Another point is that with a 3d engine under low-storage concerns (like say, the N64) you can do a lot of fuckery like having a total of ~10 textures and just apply various color tints (and maybe a blur here and there) to make it seem like there’s more. While 2d engines do support this nowadays, it’s still hard for artists to “fake” such a wide gamut of sprites, just by the nature of the medium. There’s no model to apply a texture to, so you’re limited to having a base sprite and recoloring it.
You could do a modular approach in 2d. For example, a character is built of the body (arms+face), hair, pants, shirt and shoes and change them individually. Same for houses with roofs, doors, windows and walls, etc.
However, as already said, you’re limited by perspective a lot. Each new perspective requires almost double the sprites.
Katana314@lemmy.world 2 weeks ago
It might be simple attachment if a character is using skeletal animation, eg Intrusion 2. That art style isn’t used often because the direct limb tweeting is often overly visible. Often, most character frames are hand drawn or at least prerendered.
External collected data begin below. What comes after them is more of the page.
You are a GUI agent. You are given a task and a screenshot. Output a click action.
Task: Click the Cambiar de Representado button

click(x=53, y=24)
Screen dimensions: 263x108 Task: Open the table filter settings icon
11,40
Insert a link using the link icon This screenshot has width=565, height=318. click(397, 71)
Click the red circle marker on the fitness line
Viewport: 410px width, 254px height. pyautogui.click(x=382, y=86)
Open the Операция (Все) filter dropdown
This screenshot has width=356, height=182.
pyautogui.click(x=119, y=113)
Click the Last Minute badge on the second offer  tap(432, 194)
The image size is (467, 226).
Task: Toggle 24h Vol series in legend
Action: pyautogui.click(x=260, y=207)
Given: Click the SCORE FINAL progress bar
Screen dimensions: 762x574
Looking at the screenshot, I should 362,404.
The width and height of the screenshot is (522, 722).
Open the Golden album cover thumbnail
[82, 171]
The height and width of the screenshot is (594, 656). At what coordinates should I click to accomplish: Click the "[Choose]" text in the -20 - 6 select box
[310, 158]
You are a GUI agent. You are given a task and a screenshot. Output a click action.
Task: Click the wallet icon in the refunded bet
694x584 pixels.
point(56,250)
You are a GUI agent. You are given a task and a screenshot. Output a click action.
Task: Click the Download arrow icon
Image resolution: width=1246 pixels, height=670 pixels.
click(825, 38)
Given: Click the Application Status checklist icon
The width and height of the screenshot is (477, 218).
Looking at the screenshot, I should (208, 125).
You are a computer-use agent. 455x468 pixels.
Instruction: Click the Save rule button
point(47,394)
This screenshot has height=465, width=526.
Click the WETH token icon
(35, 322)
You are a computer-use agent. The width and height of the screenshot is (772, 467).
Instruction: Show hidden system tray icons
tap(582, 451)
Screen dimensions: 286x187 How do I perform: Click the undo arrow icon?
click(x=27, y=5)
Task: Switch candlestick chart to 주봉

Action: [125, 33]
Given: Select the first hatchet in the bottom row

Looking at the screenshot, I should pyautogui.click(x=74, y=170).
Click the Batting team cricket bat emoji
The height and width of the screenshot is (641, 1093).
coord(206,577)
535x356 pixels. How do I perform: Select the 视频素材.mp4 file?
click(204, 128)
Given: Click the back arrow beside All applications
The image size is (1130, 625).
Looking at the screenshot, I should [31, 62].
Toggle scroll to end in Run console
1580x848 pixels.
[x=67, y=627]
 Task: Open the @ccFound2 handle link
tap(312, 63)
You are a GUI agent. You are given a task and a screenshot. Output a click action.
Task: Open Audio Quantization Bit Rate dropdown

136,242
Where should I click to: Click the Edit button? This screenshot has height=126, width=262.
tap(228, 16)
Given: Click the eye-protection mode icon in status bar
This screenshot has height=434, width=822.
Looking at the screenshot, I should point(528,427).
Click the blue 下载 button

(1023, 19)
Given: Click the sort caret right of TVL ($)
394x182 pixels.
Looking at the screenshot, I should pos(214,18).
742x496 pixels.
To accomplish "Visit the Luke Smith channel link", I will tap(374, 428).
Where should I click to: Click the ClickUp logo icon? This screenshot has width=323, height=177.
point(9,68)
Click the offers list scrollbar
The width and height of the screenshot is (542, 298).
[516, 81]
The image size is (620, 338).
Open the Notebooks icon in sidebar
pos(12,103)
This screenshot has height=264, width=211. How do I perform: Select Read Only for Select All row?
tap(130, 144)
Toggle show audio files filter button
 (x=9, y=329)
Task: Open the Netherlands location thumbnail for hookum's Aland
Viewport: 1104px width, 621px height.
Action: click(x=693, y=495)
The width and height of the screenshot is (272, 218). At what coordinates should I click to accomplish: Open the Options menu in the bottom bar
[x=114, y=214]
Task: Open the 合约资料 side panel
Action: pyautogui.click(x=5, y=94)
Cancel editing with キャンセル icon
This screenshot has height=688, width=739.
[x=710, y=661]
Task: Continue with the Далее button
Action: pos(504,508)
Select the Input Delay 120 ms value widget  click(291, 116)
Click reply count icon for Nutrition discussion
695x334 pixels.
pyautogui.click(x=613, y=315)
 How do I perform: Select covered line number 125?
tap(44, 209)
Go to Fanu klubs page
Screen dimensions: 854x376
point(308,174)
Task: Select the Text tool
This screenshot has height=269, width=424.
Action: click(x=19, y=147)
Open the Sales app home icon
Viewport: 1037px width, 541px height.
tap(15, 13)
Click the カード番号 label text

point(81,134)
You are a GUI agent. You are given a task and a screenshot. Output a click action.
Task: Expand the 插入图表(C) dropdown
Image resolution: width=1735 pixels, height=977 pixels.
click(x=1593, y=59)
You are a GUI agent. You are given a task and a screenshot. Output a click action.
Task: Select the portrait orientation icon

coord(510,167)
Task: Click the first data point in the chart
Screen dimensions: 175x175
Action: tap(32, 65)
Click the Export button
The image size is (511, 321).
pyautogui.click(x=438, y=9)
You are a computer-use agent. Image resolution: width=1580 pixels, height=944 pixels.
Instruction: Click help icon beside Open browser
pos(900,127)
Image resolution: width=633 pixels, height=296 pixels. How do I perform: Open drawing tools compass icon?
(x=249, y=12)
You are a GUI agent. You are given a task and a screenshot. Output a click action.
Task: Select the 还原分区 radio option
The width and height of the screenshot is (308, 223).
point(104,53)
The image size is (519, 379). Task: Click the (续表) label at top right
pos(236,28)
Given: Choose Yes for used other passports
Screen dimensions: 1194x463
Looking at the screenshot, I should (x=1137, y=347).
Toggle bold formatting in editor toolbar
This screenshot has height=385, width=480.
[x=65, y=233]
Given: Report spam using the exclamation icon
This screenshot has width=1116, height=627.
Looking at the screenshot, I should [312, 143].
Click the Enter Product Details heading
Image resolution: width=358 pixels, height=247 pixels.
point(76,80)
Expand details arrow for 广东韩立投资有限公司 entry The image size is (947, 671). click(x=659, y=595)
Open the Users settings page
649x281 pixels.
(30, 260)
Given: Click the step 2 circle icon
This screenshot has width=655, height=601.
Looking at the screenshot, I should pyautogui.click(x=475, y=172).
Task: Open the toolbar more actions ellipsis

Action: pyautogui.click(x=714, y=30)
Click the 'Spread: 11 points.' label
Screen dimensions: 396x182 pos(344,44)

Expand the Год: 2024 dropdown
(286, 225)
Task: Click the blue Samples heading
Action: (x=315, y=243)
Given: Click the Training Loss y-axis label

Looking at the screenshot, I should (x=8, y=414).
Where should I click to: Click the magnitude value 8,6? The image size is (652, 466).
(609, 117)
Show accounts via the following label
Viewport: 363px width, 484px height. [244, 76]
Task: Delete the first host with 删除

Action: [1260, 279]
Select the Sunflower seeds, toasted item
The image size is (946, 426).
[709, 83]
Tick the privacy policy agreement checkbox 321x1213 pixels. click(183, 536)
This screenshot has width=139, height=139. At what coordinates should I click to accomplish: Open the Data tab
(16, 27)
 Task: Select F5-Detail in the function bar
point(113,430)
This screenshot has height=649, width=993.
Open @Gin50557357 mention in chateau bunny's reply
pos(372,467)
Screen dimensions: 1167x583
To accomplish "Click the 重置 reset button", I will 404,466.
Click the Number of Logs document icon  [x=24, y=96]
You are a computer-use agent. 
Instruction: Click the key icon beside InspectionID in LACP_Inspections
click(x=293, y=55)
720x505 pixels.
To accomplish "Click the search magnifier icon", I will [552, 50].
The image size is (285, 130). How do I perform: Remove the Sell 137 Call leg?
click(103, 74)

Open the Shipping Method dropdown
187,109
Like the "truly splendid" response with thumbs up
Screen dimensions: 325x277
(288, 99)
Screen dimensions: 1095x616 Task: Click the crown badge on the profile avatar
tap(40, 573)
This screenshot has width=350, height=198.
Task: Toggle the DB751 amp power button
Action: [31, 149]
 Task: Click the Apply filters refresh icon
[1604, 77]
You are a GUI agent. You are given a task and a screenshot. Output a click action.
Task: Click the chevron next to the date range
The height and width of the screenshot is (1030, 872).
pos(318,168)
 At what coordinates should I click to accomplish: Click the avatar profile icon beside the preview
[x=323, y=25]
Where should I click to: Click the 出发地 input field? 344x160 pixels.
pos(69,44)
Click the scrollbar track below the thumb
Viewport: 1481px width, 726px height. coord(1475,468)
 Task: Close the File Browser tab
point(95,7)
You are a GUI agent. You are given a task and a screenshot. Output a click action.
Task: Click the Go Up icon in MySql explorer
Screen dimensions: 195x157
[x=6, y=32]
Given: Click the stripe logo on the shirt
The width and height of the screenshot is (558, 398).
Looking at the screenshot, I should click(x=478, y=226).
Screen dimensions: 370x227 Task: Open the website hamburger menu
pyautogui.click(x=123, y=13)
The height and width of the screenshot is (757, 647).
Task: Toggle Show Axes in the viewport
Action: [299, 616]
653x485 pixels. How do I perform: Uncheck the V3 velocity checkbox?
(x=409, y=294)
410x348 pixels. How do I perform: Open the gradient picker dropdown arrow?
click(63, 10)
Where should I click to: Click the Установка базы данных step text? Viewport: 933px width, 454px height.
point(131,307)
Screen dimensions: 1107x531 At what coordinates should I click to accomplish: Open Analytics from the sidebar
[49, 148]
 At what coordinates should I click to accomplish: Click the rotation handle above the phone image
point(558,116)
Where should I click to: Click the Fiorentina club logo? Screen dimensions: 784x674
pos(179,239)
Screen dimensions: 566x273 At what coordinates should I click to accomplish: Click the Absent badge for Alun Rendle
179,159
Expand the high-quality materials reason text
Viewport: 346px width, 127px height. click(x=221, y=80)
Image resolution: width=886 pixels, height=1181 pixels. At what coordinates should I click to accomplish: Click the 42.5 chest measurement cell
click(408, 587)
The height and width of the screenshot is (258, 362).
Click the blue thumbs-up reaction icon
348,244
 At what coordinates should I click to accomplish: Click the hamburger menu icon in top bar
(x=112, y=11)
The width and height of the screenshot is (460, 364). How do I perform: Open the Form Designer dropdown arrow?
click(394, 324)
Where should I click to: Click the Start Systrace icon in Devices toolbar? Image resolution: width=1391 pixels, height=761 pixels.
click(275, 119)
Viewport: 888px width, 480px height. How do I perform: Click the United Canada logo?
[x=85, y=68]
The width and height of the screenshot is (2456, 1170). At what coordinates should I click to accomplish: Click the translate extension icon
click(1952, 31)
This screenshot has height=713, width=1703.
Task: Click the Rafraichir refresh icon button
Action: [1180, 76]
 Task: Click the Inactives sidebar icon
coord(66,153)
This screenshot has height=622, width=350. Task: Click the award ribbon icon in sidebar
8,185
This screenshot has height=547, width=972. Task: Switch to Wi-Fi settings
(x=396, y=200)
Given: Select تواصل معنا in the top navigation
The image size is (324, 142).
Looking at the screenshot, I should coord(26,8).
In these hand drawn styles, a character’s head could appear to enter Z depth as part of the drawing (imagine a 6 frame animation of a character spinning a sword like a top). When that happens WHILE they’re also wearing an attached hat, the hat must rotate and adjust for the depth as well - which means new drawings, even if you’re able to specify the positions of the character’s head during each frame of the animation.
We could be talking past each other with bad descriptions that need visuals, though.